Texto extraído:
--- --- ---

A semelhança fica por aí. Tarantino deixa seus filmes "vagabundearem", investe nas conversas laterais, chama o papo furado para o centro das coisas. Em "Cova Rasa" estamos longe disso. A construção está mais próxima do clássico, a intriga é que organiza o conjunto.
Mesmo quando o interesse pelo filme diminui, isso acontece porque a intriga afrouxa. E, mesmo nesses momentos, embora tenha poucos ambientes, o filme não se deixa dominar pela teatralidade. E, no geral, se aguenta: saímos da visão estritamente americana das coisas (da perversidade, em particular) para entrar num universo em que o sentimento religioso se impõe. Como se fosse um "conto moral" do francês Eric Rohmer, desfilam na tela personagens destituídos de um suporte moral preexistente. Mas, ao contrário dos de Rohmer, é como se procurassem todo o tempo o erro, o inferno.

--- --- ---

Informações registradas:
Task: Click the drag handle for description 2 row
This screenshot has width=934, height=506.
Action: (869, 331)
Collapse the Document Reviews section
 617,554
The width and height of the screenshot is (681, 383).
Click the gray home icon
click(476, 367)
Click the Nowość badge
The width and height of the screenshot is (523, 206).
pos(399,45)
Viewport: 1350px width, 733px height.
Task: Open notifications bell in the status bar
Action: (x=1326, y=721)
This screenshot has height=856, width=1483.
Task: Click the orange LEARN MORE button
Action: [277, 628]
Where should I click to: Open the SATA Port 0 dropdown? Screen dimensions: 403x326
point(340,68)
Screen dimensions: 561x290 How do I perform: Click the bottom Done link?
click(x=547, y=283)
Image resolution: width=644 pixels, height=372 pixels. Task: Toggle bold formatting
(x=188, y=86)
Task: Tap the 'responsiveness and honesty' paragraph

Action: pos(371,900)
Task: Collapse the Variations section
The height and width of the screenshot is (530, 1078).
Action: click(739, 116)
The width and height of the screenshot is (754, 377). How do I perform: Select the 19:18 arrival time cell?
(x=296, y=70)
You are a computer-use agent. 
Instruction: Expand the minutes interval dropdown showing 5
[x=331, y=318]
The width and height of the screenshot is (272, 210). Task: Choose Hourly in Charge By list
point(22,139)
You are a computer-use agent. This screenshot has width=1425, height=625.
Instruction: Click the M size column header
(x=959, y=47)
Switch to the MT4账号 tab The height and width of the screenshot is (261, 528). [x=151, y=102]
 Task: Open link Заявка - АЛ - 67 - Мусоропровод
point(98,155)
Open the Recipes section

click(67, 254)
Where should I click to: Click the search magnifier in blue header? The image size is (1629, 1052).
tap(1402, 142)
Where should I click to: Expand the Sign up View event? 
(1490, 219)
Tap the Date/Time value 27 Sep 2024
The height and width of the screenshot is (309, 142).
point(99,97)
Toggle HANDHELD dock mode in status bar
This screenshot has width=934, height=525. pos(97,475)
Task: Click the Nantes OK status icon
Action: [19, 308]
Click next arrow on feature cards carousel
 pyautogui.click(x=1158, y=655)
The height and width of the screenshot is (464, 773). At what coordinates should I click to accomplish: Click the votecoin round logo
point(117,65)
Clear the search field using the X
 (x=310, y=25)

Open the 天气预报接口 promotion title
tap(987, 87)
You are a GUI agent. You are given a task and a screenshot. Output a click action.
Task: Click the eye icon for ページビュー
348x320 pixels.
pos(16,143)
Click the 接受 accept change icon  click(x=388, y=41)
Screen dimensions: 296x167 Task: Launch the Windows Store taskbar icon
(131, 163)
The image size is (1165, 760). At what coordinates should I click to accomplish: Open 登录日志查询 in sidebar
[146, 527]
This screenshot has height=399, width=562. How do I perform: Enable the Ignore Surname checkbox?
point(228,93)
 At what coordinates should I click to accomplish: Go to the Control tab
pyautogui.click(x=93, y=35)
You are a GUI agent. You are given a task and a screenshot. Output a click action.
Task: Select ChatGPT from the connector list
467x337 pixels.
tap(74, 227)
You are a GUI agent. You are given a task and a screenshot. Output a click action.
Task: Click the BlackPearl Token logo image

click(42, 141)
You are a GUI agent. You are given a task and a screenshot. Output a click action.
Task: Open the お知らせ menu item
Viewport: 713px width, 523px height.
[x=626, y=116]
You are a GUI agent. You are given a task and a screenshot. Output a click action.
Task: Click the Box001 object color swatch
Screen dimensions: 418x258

--- --- ---

De acordo com o texto extraído, o que organiza o conjunto em "Cova Rasa"? As entradas não têm relação com o texto extraído.

Resposta:
A intriga.